» Work instruction
In the text on the model of optimal age at maturity, which species was studied for empirical evidence of age-specific epistatic effects?

» Text for analysis
The model presented here assumes that the optimal age at maturity varies depending on the genotype, i.e., for every genotype a corresponding optimal age at maturity is calculated given levels of background and internal mortality. In this way, we allow age at maturity to be influenced by environmental conditions and by epistasis. Empirical evidence for age-specific epistatic effects (age-specific change in gene×genetic background interactions) is given in a study of Drosophila melanogaster by Spencer and Promislow [49]. We assume that every individual with a specific genotype matures at the same age. Allowing for variance in the age at maturity within the same genotype would complicate our model greatly. Given, however, that the variance in optimal age at maturity across genotypes is close to zero for most of the cases studied (Fig. 3), we expect that assuming zero variance in the optimal strategy within a genotype does not restrict our results significantly. Having virtually the same optimal age of maturity for all genotypes, mutational variance of this trait inside one genotype should not play an important role, especially when we expect strong stabilizing selection [21]. In this case, the assumption of an epistatic interaction between age at maturity and mutational background (genotype) may be not necessary.

Another innovative feature in our scenario of our model is that mutations have dual negative effects on energy acquisition and allocation. These effects act indirectly via mortality or via production rate. Mutations directly increase mortality and (eventually, if assumed) decreases production rate. Given lower survival chances, the optimal age at which energy allocation switches from growth to reproduction (maturity) happens earlier; early maturity means less time for growth and thus a lower size at maturity; smaller size means lower energy acquisition. We can observe the same situation for lowered production rate. Concluding, both allocation and acquisition can be affected by mutations. The effect of mortality on optimal life history patterns can be found in many papers e.g., [42], [54] and [30], please see also section “discussion of the results”.

» Data under study
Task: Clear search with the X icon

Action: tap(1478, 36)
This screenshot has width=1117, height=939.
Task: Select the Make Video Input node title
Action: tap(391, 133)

» Answer box
Drosophila melanogaster